Pride and Prejudice: LLM Amplifies Self-Bias in Self-Refinement (2402.11436v2)

Published 18 Feb 2024 in cs.CL and cs.AI

Abstract: Recent studies show that LLMs improve their performance through self-feedback on certain tasks while degrade on others. We discovered that such a contrary is due to LLM's bias in evaluating their own output. In this paper, we formally define LLM's self-bias - the tendency to favor its own generation - using two statistics. We analyze six LLMs (GPT-4, GPT-3.5, Gemini, LLaMA2, Mixtral and DeepSeek) on translation, constrained text generation, and mathematical reasoning tasks. We find that self-bias is prevalent in all examined LLMs across multiple languages and tasks. Our analysis reveals that while the self-refine pipeline improves the fluency and understandability of model outputs, it further amplifies self-bias. To mitigate such biases, we discover that larger model size and external feedback with accurate assessment can significantly reduce bias in the self-refine pipeline, leading to actual performance improvement in downstream tasks. The code and data are released at https://github.com/xu1998hz/LLM_self_bias.

PDF Abstract

Unveiling Self-Bias in LLMs Across Diverse Tasks

Introduction to Self-Bias in LLMs

In the evolving landscape of LLMs, the phenomenon of self-bias — where models exhibit a preference for their own generations — presents a nuanced challenge. The paper under discussion explores this issue, presenting a comprehensive analysis of self-bias across six diverse LLMs engaged in tasks such as translation, constrained text generation, and mathematical reasoning. This exploration uncovers the universal presence of self-bias, emphasizing its implications on model performance and output quality.

Quantification of Self-Bias

The paper introduces a novel approach to quantify self-bias in LLMs, employing two principal statistics: bias estimation and distance skewness. These metrics illuminate the discrepancy between LLM's self-evaluation and actual performance, revealing a consistent amplification of self-bias across multiple iterations of self-refinement. The findings suggest that, despite improvements in fluency and understandability, self-refinement does not necessarily lead to desired outcomes, such as enhanced quality or broader concept coverage.

Analysis Across Tasks

Translation

Investigations into translation tasks reveal that self-bias not only persists but also intensifies with iterative self-refinement. Notably, open-source LLMs and certain versions of commercially available models display higher self-bias levels. This amplification suggests a misalignment between perceived and actual performance improvements, with models favoring their generative style over substantive quality enhancements.

Constrained Text Generation

For constrained text generation, the paper highlights a similar trend of escalating self-bias. The analysis indicates that models may optimize for false positives — improvements that are not genuinely beneficial — leading to a cycle of unproductive optimization and reduced diversity in text generation.

Mathematical Reasoning

In tasks involving mathematical reasoning, the presence of self-bias underscores the challenges LLMs face in self-correction. Despite engaging in iterative refinement, models tend to favor certain reasoning paths, which may not lead to correct solutions, further evidencing the pervasive nature of self-bias across different domains.

Addressing Self-Bias

To mitigate self-bias, the paper proposes two primary interventions: increasing the model size and integrating external feedback.

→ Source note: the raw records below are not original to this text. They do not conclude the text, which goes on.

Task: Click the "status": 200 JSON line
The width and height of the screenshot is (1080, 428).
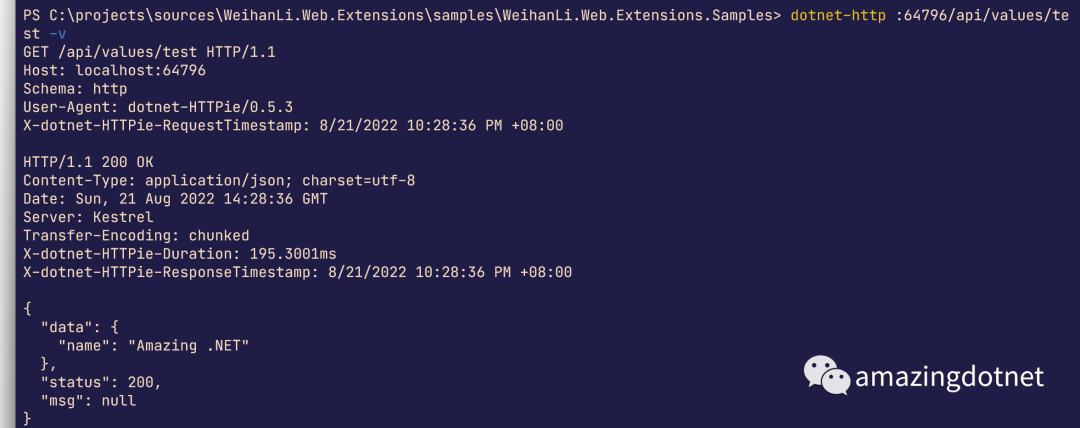Action: [101, 383]
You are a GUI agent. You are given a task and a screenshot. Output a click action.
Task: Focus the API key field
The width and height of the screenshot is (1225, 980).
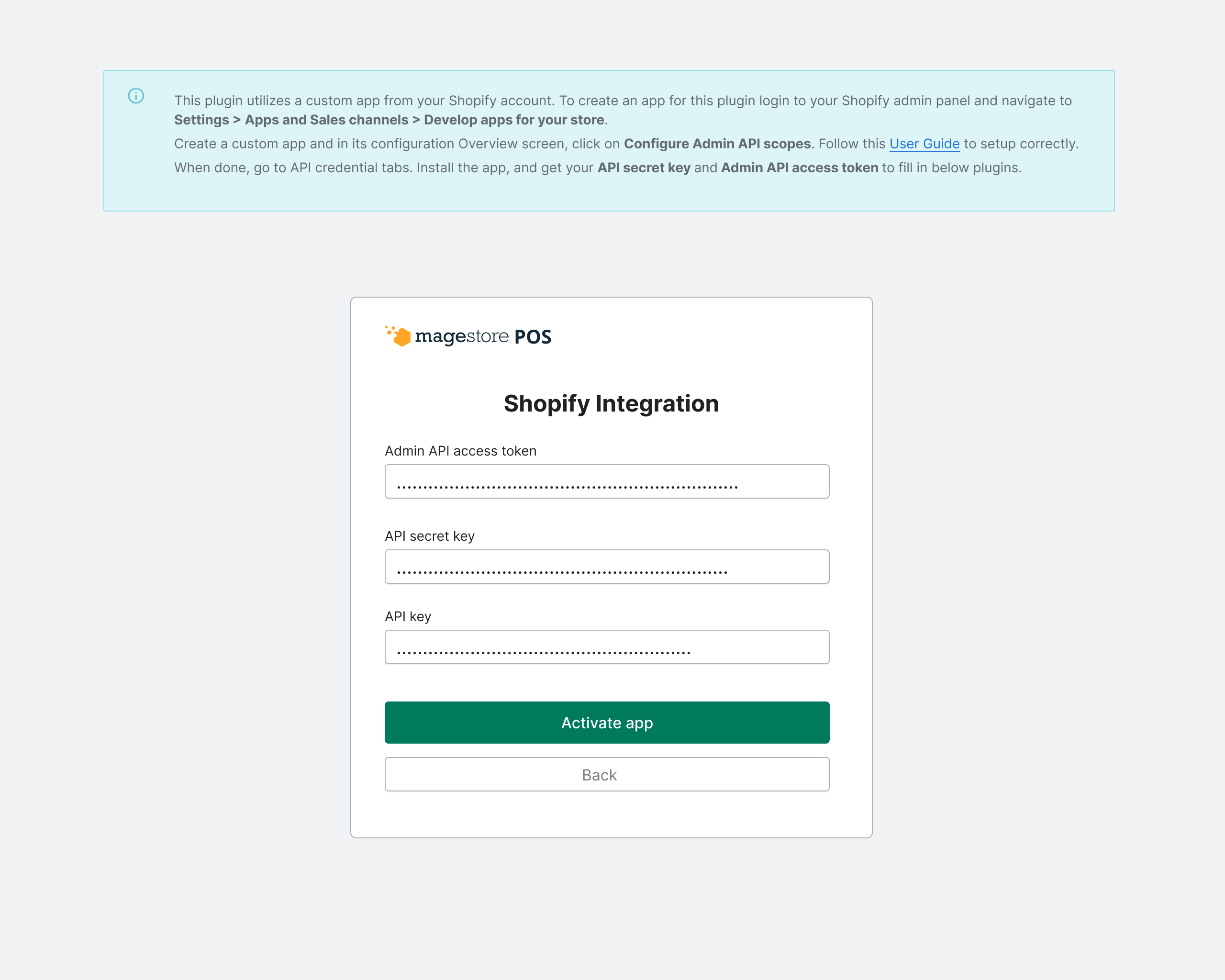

Larger models demonstrate reduced self-bias, possibly due to their enhanced evaluative and corrective capacities. Moreover, external feedback, characterized by accurate assessment, significantly diminishes bias, guiding models towards more accurate self-corrections and genuine performance improvements.

Theoretical and Practical Implications

The research provides a foundational perspective on the mechanisms of self-bias in LLMs, contributing to our understanding of model behaviors in self-refinement and self-rewarding pipelines. Practically, the findings emphasize the need for incorporating mechanisms — such as external feedback and adjusting model sizes — to counterbalance self-bias and enhance the reliability of LLMs across tasks.

Speculating on Future Developments

Looking forward, the paper speculates on the evolution of methodologies to detect, quantify, and mitigate self-bias in LLMs. It calls for further exploration into the dynamics of self-bias across different model architectures, tasks, and languages, underscoring the importance of developing more nuanced and effective strategies to ensure the integrity and applicability of LLMs in diverse real-world scenarios.

Conclusion

The exploration of self-bias in LLMs highlights a critical challenge in the field of AI and machine learning. By systematically analyzing and addressing this issue, the research contributes valuable insights towards the development of more robust, accurate, and unbiased LLMs, paving the way for advancements that align closely with human evaluative standards and expectations.